Go to the line holding "The width and height of the screenshot is (1046, 819)." in the entries below and write out exactly every line down to and including the line holding "Task: Open the Opacity slider arrow button".

===== Data records

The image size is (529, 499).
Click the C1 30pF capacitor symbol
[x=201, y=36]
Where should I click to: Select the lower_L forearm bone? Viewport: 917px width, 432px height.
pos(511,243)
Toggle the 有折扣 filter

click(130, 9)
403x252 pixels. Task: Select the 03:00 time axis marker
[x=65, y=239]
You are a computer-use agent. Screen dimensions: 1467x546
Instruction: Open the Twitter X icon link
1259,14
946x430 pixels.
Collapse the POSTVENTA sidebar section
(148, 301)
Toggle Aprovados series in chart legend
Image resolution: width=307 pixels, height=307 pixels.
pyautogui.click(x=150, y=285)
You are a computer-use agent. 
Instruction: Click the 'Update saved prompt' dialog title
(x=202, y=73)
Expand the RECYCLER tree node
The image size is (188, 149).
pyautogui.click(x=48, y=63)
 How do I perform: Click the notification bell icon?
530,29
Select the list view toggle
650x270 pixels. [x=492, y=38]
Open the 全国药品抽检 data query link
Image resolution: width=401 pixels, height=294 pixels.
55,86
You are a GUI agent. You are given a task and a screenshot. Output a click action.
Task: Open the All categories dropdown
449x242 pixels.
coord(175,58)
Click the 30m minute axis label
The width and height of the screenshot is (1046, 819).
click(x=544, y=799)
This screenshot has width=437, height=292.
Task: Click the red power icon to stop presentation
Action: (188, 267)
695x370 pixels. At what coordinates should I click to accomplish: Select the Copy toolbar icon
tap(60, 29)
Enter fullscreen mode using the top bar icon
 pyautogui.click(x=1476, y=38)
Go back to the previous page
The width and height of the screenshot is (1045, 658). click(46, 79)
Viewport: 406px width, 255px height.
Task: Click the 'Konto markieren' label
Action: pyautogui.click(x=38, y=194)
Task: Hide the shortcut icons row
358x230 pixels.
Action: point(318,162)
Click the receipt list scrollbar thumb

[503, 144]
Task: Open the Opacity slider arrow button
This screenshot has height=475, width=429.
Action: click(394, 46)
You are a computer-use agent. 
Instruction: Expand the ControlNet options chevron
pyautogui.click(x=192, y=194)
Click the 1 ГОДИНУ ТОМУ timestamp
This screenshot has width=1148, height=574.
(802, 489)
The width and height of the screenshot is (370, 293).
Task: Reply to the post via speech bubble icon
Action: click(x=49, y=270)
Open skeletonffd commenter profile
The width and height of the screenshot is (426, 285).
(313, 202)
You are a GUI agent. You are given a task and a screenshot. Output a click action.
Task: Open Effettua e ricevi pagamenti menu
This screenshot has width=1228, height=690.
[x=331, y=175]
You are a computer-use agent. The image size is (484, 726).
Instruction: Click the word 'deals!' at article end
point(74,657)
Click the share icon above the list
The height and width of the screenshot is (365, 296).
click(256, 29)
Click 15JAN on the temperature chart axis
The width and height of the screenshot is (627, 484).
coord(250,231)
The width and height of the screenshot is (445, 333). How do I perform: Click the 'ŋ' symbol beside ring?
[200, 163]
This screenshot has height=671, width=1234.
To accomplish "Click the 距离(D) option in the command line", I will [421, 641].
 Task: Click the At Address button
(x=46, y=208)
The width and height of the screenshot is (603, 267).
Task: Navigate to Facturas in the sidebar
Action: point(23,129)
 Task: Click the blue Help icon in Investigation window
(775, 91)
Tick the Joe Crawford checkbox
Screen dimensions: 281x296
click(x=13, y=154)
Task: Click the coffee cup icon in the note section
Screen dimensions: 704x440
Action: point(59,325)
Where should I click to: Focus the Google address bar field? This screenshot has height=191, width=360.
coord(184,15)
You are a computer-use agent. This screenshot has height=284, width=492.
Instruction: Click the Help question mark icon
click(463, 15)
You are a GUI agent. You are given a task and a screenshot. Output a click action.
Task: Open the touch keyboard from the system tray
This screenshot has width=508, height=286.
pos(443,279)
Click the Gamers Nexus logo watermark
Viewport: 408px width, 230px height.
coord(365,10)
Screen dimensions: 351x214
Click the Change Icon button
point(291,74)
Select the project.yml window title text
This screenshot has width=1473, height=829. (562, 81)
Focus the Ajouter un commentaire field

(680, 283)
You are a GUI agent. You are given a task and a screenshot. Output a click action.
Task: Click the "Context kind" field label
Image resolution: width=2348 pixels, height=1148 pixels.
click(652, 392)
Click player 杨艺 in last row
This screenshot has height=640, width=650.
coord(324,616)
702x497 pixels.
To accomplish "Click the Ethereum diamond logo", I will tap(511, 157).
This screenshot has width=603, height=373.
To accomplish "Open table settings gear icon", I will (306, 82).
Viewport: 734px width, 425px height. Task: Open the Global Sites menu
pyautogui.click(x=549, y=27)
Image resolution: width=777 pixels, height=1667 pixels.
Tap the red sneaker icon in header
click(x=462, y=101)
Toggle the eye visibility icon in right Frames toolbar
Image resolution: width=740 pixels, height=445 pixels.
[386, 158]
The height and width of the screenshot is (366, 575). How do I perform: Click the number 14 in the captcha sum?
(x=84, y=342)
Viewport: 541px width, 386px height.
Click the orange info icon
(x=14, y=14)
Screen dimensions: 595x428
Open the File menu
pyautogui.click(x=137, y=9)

==========

**Exercise response**
The width and height of the screenshot is (1046, 819).
click(x=544, y=799)
This screenshot has width=437, height=292.
Task: Click the red power icon to stop presentation
Action: (188, 267)
695x370 pixels. At what coordinates should I click to accomplish: Select the Copy toolbar icon
tap(60, 29)
Enter fullscreen mode using the top bar icon
 pyautogui.click(x=1476, y=38)
Go back to the previous page
The width and height of the screenshot is (1045, 658). click(46, 79)
Viewport: 406px width, 255px height.
Task: Click the 'Konto markieren' label
Action: pyautogui.click(x=38, y=194)
Task: Hide the shortcut icons row
358x230 pixels.
Action: point(318,162)
Click the receipt list scrollbar thumb

[503, 144]
Task: Open the Opacity slider arrow button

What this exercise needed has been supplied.